When I think back to my childhood Christmases, I mostly remember how happy my parents were. Despite their usual stresses, they always infused the holidays with love, crafting a cozy, twinkling escape from the world.
An annual tradition, we’d hop in the car on Christmas Eve and drive around looking for the best lights. We never really had a plan, just snacks and the excitement of an impromptu adventure. Back at home, candles glowed warmly in the windows, the tree sparkled with white lights and crimson bows and the rich aroma of Mom’s holiday treats wafted from the kitchen.
But it wasn’t just the decorations or food – it was the feeling they created. Our often-fragmented family came together during the holidays in a way that felt whole. The house felt alive. The laughter, easier. The love, tangible. And for a little while, everything was as it was meant to be.
These days, grief seems to be my constant companion during the holidays.
It feels as though the spirit of Christmas died right along with my Dad and I long for the whimsy I once knew, even though I know it wouldn’t be the same.
I’ve tried to bring some of that same joy to our family, hoping to capture a fraction of the warmth my parents created for me. There have been some seasons where the happiness was palpable, but more often than not the celebratory spark feels dim and distant.

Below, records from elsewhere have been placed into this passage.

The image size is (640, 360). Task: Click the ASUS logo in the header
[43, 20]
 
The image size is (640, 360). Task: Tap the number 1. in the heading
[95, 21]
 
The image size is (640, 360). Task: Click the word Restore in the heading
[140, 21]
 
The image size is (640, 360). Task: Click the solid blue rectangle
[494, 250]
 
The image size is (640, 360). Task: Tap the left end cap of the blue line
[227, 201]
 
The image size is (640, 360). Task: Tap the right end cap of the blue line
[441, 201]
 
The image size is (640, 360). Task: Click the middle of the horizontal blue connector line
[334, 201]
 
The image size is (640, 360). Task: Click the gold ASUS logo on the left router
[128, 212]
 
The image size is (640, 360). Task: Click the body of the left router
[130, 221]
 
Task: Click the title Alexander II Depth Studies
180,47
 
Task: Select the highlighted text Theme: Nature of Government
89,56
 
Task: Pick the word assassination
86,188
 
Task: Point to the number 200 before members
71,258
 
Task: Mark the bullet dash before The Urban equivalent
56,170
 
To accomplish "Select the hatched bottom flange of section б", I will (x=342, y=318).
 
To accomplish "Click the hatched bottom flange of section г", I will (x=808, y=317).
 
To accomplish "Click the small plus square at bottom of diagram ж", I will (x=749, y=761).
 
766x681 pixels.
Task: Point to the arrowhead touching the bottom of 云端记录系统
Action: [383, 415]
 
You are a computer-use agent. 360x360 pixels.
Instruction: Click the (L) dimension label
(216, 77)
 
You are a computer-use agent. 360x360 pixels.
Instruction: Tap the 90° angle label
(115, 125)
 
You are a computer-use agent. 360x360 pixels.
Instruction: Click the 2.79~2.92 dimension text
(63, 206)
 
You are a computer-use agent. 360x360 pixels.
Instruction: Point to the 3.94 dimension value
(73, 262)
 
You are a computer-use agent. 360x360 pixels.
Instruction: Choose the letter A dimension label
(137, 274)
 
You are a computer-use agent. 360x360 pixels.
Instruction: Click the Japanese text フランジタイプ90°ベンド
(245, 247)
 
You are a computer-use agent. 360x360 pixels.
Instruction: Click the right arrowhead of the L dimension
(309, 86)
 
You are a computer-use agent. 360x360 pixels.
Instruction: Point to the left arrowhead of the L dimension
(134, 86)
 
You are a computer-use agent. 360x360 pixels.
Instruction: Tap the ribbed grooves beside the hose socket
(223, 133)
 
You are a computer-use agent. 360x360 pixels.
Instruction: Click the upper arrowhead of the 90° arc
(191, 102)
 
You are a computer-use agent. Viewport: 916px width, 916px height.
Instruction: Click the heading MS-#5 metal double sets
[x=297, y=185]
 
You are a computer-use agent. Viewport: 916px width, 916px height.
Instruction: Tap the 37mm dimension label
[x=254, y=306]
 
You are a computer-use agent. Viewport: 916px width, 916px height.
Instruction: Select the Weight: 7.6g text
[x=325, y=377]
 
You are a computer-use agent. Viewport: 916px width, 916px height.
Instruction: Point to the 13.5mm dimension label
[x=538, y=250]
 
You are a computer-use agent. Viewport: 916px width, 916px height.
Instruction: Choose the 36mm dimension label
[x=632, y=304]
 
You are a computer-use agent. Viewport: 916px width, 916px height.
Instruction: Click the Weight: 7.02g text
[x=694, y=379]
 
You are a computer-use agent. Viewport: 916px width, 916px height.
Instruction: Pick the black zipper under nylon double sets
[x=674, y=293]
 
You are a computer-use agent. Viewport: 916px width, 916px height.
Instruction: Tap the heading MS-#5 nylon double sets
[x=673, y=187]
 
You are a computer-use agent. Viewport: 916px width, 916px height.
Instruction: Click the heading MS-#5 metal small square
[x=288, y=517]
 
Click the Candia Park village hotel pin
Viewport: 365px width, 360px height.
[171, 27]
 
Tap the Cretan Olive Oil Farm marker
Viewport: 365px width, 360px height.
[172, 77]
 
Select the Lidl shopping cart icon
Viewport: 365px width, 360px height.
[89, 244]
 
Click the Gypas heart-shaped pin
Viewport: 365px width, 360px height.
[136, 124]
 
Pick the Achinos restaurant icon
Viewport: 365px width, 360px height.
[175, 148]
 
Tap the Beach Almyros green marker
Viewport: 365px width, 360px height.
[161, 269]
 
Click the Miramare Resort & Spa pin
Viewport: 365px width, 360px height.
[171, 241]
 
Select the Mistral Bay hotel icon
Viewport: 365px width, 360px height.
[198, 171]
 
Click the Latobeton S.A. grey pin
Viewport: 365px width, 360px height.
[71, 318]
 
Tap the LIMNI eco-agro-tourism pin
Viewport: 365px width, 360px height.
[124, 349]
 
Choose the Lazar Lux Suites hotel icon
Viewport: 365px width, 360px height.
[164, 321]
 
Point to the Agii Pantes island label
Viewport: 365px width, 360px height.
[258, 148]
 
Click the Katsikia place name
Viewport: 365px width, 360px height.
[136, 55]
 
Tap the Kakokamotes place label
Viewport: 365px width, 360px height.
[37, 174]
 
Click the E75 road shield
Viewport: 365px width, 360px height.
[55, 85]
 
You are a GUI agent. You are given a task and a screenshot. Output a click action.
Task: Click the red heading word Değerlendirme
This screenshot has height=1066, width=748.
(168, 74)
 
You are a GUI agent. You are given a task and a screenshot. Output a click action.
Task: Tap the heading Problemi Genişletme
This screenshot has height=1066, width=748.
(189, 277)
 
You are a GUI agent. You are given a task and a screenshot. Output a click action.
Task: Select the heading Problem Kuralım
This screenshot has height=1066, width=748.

The weight of tradition and the stark absence of my parents make the holidays feel both heavy and hollow. Struggling to recreate their magic, I must also confront the burden of traditions once rooted in faith – traditions that no longer feel like mine.
Growing up the granddaughter of a deacon in the Presbyterian church, Christmas was centered around worship and community. But as I grew older, my connection to their faith faded, leaving an emptiness where those sacral traditions once lived.
It wasn’t until I began researching my ancestry that I found myself taking solace in older traditions; ones that are more earth-centered. Yule and the Winter Solstice offer me comfort in their simplicity and symbolism… They just make sense. Honoring the longest night of the year while awaiting the return of the light feels like a fitting metaphor in the midst of navigating grief.
Slowly, I’m weaving more of these traditions into the fabric of my little family’s life. We keep a fire burning to honor the darkness, gather cedar to invite resilience and reflect quietly as night yields to dawn… These small rituals feel less like a return to my family’s faith and more like a restoration to something ancestral – something that whispers of home.
Until then, I’ll embrace the dark, honor what’s been lost and trust that the light will return one season, one solstice at a time.